Clearly, franchising is a very popular method of conducting business in Dubai.  When attending the recent Retail City Conference held in Dubai as part of the Cityscape Global event, the general impression was that notwithstanding the recent (and also the not so recent) global economic woes the retail sector in Dubai, and in the UAE generally, is remaining remarkably resilient.  Certainly at Al Tamimi we continue to see a steady flow of enquiries from both franchisees and franchisors relating to the establishment of new franchised brands in the UAE.

In this article I will look at the main legal considerations for a potential franchisor in connection with the appointment of a franchisee in the UAE. 

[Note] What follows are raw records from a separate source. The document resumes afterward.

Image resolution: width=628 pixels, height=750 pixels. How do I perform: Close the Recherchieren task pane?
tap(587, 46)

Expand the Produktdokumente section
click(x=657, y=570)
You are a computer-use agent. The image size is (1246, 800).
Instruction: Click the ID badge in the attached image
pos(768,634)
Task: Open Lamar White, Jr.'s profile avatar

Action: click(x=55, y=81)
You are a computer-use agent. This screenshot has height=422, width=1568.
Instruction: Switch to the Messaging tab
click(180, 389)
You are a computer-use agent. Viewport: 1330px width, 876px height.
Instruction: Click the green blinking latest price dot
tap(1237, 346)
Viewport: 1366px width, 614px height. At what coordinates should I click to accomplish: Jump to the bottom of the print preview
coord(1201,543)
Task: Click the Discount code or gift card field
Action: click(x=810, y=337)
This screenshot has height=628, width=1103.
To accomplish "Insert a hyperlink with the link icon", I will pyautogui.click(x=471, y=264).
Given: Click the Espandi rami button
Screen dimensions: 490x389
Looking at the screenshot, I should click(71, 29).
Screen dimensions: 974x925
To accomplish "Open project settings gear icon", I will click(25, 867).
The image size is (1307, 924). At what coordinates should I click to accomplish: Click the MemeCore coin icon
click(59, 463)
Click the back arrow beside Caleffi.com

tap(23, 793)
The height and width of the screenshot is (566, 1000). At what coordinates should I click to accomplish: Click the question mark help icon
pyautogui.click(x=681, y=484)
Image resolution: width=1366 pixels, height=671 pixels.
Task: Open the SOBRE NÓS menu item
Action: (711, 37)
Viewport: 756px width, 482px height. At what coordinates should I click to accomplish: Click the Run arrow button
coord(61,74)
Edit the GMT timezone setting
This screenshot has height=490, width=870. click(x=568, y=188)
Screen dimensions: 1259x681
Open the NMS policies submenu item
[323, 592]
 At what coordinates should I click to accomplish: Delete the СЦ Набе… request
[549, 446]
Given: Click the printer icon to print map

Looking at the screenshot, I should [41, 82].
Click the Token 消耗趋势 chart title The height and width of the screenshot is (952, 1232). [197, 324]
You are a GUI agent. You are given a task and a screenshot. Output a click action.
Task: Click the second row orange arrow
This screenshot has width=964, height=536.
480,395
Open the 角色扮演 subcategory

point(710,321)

The UAE Commercial Agencies Law

The main piece of legislation to consider in the context of franchise arrangements in the UAE is Federal Law No. 18 of 1981 on the Organisation of Commercial Agencies (as amended by Federal Law No. 14 of 1988, and further amended by Federal Law No. 13 of 2006 and Federal Law No. 2 of 2010) (the “Commercial Agencies Law”).  The Commercial Agencies Law has potential application not only to what would be strictly considered as agency agreements in many foreign jurisdictions but also to agreements regarding franchises, distributorships, commission arrangements, dealerships and other forms of sales representative or sales agency relationships.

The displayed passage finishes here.